A batida foi por volta das 4h15. O caminhão conduzido por Carlos Moacir da Silva, 42 anos, da empresa Giovanella, teria invadido a pista contrária e atingido o ônibus da empresa Ouro e Prata sobre uma ponte.
O ônibus, que fazia o trajeto de 570 quilômetros entre Porto Xavier e Porto Alegre, arrancou uma mureta de proteção e tombou sobre a ponte. Havia 35 pessoas dentro do veículo.
Quase toda a lateral esquerda do ônibus foi arrancada com o impacto. Passageiros que estavam do lado da colisão foram atingidos por um contêiner vazio transportado pela carreta. Os dois motoristas e 11 passageiros morreram no local.
Equipes de socorro chegaram ao local cerca de 30 minutos após o acidente. Levaram os feridos para hospitais nos municípios de Estrela e Lajeado. Quando a maior parte dos feridos já havia sido resgatada, bombeiros encontraram um bebê de 7 meses vivo em meio aos destroços. Ilesa, Gabrieli Vitória Wigman foi entregue à mãe, Noeli Wigman, uma das feridas atendidas no município de Estrela.
No final da tarde de ontem, 16 dos 22 feridos já haviam sido liberados. Nenhum deles corria risco de morte.

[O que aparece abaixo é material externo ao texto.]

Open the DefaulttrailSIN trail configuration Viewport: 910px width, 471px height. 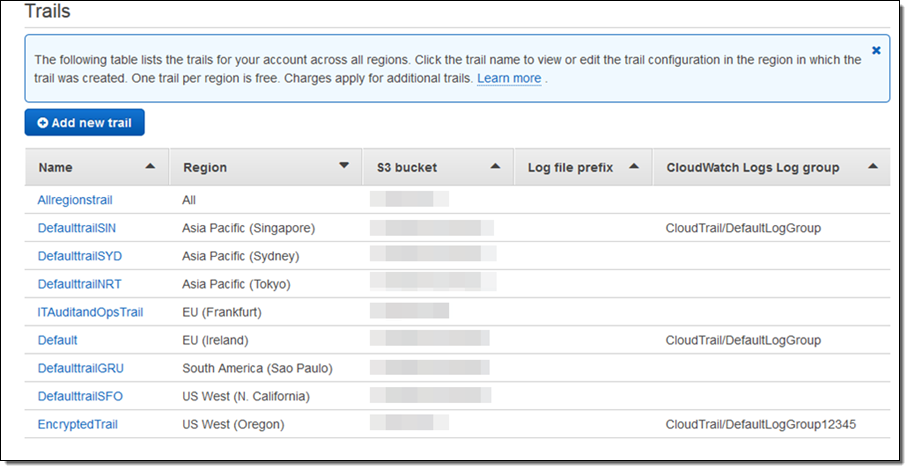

No Instituto Médico Legal (IML) de Lajeado, parentes e amigos das vítimas buscavam notícias. A identificação dos mortos demorou 12 horas. Em alguns casos, os corpos só foram identificados por meio de impressões digitais. “É terrível, minha sobrinha passou oito anos se tratando de problemas nos rins e morre quando já estava curada”, disse Leoni Trapp, 40 anos, após a confirmação da morte de Fabiane Olívia Maders, 13 anos.
A PRF, que interditou o trânsito no local do acidente por seis horas, informou que os tacógrafos (equipamentos que registram velocidade) dos dois veículos indicavam que nenhum deles estava acima do limite de 80 km/h para aquele trecho da rodovia.
A empresa Ouro e Prata providenciou assistência para feridos e parentes dos mortos.
O caminhoneiro Carlos Moacir da Silva viajava do porto de Rio Grande (extremo sul do Estado) a Estrela para abastecer o contêiner com leite em pó para exportação. A reportagem não conseguiu contato com responsáveis pela empresa Giovanella.